Podcasts, so die Erkenntnis des Forscherteams, können vielfältige Emotionen auslösen, und nicht immer ist es Nähe. In manchen Fällen erweisen sich Emotionen wie Attraktion, Relevanz oder sogar Stress als deutlich wirkungsvoller. Um das Markenprofil eines Unternehmens mit einem Podcast zu stärken, gelte es also herauszufinden, wie die Menschen emotional darauf reagieren.

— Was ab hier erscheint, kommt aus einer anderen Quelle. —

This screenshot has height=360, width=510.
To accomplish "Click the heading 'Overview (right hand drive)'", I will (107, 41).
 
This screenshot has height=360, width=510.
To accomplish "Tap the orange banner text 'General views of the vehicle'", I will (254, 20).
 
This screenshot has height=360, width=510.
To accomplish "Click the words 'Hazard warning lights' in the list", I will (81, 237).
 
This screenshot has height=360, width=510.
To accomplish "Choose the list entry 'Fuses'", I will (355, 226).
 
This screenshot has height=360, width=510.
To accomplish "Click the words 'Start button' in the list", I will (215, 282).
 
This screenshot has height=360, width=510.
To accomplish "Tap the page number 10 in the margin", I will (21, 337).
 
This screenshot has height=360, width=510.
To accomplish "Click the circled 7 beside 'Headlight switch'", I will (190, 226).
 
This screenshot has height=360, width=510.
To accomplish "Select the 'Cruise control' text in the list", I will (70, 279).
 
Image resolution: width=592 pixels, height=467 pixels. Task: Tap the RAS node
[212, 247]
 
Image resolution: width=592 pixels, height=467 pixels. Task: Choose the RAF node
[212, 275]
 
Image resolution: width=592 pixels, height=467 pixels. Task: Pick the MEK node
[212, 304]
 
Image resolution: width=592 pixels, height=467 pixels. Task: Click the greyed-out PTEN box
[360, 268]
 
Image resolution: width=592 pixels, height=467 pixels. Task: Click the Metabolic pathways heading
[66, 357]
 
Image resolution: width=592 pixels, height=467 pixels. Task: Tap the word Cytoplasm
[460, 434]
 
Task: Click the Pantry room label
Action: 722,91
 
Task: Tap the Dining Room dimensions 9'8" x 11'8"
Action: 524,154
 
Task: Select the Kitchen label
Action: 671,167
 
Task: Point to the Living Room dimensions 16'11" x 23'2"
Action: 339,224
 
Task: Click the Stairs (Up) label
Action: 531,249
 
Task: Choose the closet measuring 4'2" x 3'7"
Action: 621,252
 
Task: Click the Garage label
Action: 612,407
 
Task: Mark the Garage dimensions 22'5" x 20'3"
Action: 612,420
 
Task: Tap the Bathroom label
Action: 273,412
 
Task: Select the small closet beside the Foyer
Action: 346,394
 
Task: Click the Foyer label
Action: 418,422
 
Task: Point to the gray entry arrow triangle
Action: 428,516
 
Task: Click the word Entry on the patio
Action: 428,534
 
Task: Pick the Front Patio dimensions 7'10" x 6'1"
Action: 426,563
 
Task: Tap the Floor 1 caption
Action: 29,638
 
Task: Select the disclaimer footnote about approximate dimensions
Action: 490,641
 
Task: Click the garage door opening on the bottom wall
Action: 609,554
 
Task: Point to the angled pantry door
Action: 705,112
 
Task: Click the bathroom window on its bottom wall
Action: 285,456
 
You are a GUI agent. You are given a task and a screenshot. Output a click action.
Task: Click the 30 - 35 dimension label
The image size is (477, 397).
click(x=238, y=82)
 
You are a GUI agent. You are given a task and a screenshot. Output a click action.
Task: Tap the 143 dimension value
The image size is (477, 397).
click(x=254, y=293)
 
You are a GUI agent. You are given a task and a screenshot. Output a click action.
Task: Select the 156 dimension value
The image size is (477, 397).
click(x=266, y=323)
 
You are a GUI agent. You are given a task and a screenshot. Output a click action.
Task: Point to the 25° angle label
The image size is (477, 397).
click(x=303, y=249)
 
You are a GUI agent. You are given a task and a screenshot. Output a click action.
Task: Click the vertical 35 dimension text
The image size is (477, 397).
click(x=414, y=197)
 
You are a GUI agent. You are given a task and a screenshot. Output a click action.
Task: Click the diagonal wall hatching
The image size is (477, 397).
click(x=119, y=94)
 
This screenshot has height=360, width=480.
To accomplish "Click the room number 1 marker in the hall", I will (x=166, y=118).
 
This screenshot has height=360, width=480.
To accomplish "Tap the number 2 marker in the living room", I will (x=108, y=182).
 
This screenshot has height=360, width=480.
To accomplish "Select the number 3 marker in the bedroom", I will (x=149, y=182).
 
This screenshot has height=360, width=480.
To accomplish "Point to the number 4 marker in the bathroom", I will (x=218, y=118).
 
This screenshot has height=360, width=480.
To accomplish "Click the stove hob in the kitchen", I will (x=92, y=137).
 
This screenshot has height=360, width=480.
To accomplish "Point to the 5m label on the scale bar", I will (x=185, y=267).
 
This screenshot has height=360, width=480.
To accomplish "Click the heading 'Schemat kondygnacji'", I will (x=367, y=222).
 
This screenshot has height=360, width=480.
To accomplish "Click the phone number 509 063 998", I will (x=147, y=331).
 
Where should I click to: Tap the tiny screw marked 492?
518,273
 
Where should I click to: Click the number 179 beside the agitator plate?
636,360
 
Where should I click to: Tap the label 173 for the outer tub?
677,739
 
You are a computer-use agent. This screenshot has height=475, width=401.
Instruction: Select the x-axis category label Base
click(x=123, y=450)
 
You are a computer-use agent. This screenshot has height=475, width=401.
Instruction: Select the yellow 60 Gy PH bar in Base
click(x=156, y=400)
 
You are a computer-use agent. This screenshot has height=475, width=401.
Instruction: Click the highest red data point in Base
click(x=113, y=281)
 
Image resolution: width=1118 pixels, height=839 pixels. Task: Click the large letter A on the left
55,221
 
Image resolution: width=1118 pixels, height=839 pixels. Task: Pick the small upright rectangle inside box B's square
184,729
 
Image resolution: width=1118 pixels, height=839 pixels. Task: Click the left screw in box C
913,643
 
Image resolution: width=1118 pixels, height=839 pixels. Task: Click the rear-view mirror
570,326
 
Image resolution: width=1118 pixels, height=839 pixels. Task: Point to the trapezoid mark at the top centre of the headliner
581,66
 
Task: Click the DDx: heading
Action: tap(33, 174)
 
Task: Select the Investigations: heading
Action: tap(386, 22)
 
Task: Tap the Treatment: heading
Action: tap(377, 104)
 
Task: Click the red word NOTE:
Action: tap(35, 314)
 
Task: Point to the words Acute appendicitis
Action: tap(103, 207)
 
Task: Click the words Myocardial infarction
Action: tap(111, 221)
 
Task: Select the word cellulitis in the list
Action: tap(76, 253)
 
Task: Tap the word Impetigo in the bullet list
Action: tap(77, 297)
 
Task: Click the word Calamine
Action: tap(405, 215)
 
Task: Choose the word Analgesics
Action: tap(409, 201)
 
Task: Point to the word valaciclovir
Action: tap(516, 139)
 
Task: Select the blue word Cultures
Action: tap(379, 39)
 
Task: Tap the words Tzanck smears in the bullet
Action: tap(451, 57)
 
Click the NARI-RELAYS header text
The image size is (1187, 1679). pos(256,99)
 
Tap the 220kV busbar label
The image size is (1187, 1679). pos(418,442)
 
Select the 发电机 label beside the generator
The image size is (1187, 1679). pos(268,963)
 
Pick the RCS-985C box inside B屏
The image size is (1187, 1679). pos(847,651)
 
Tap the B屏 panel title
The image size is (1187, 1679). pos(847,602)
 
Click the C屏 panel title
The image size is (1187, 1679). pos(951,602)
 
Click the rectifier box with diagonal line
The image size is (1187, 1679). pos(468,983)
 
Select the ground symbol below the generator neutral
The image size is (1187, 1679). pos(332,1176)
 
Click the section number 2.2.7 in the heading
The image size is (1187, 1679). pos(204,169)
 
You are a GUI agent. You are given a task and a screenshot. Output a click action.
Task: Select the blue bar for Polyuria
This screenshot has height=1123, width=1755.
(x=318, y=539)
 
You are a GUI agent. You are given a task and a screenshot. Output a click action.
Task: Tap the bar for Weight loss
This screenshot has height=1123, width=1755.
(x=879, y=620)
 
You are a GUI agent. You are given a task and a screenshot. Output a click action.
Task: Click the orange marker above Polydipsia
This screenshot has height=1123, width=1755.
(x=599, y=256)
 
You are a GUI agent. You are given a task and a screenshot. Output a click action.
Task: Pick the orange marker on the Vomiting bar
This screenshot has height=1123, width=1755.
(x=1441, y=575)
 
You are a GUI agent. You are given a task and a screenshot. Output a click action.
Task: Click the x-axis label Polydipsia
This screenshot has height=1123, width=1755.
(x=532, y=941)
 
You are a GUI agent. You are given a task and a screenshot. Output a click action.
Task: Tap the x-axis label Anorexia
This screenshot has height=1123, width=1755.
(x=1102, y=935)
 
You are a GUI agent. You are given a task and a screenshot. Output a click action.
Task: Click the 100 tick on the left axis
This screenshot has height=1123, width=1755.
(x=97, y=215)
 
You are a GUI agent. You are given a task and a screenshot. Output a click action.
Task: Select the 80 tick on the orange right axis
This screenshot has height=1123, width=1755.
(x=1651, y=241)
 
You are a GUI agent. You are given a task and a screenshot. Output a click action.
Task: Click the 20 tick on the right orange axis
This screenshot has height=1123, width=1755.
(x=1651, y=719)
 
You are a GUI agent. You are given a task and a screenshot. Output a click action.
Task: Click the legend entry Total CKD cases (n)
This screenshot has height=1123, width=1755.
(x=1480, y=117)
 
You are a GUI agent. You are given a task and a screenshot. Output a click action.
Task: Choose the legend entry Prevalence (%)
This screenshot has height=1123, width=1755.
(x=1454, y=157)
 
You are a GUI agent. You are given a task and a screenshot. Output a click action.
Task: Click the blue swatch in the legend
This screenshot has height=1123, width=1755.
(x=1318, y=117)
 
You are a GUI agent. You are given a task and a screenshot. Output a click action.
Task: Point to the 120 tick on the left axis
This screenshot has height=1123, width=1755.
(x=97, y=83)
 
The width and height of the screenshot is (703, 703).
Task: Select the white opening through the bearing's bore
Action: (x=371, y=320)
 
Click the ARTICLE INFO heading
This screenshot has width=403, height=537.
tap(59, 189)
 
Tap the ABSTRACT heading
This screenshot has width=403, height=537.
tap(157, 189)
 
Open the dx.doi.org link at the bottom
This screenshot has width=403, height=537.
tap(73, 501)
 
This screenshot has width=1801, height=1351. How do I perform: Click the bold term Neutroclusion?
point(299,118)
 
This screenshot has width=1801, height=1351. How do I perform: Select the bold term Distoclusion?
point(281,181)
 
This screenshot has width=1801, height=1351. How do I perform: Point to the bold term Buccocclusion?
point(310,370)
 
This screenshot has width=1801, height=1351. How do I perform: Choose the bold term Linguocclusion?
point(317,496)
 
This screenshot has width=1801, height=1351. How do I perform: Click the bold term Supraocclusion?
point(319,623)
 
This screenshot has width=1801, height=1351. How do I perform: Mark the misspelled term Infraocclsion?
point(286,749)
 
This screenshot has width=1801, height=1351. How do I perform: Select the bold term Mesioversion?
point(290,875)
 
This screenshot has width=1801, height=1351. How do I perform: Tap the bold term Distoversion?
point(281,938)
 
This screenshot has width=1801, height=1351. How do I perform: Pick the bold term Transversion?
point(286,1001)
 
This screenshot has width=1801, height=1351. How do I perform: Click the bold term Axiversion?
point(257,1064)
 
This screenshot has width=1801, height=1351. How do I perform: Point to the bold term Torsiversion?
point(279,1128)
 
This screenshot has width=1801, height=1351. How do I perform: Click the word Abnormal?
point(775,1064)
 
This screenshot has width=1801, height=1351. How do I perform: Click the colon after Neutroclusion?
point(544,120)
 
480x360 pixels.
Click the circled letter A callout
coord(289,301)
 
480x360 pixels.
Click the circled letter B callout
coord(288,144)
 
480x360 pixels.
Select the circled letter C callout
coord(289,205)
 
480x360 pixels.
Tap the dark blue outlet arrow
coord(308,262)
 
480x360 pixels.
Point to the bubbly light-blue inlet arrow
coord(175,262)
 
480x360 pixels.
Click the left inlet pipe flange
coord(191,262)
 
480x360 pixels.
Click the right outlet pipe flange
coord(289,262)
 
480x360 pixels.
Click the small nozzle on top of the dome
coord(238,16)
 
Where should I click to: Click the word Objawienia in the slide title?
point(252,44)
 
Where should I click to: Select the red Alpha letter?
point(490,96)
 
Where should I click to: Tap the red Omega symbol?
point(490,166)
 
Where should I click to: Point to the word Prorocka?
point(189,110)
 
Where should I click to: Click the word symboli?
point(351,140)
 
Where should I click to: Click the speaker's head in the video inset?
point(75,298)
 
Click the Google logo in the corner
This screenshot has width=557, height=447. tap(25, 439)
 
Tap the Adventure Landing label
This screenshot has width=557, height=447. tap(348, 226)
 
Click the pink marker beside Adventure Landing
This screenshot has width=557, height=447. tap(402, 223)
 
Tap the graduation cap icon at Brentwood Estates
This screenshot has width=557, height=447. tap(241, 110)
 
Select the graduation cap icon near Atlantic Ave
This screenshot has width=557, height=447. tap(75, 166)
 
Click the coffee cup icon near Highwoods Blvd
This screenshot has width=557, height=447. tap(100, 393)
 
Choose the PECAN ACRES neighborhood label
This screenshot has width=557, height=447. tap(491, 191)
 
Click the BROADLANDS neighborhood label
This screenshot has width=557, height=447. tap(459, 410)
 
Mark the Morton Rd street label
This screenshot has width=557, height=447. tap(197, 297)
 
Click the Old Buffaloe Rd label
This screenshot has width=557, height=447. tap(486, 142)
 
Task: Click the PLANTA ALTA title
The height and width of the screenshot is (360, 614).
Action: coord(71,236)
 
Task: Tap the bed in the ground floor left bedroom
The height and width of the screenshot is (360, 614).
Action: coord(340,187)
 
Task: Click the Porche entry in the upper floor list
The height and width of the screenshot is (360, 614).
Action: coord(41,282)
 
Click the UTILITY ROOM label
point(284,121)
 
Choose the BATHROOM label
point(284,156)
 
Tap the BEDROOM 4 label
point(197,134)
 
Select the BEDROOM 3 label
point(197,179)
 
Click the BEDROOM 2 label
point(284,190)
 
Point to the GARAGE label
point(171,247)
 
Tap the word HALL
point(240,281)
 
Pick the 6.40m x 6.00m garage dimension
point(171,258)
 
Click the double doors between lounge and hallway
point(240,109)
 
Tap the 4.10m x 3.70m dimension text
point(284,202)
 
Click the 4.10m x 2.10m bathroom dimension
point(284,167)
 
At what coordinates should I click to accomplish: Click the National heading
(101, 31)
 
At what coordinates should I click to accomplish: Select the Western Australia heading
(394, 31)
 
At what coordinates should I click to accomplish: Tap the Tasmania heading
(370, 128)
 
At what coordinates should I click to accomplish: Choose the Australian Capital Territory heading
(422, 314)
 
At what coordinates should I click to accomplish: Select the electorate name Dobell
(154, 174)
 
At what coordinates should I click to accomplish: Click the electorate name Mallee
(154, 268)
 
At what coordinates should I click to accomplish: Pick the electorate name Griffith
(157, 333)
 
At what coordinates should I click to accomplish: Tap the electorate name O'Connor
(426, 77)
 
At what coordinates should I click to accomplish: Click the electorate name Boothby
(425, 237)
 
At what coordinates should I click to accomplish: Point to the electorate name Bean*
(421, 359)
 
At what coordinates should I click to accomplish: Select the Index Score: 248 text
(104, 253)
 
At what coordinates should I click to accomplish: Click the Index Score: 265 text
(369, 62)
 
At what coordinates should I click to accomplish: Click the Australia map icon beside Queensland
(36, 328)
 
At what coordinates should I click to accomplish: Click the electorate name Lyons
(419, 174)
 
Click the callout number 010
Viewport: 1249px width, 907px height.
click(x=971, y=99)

Ein 'Emotional Check' der drei Forschungspartner durchleuchtet in einem mehrstufigen Studiendesign, das eine Verknüpfung von Emotionsdaten und Marketing- und Media-KPIs erlaubt, welche Emotionen Podcasts bei den HörerInnen auslösen und wie man diese strategisch für die Markenkommunikation nutzen kann.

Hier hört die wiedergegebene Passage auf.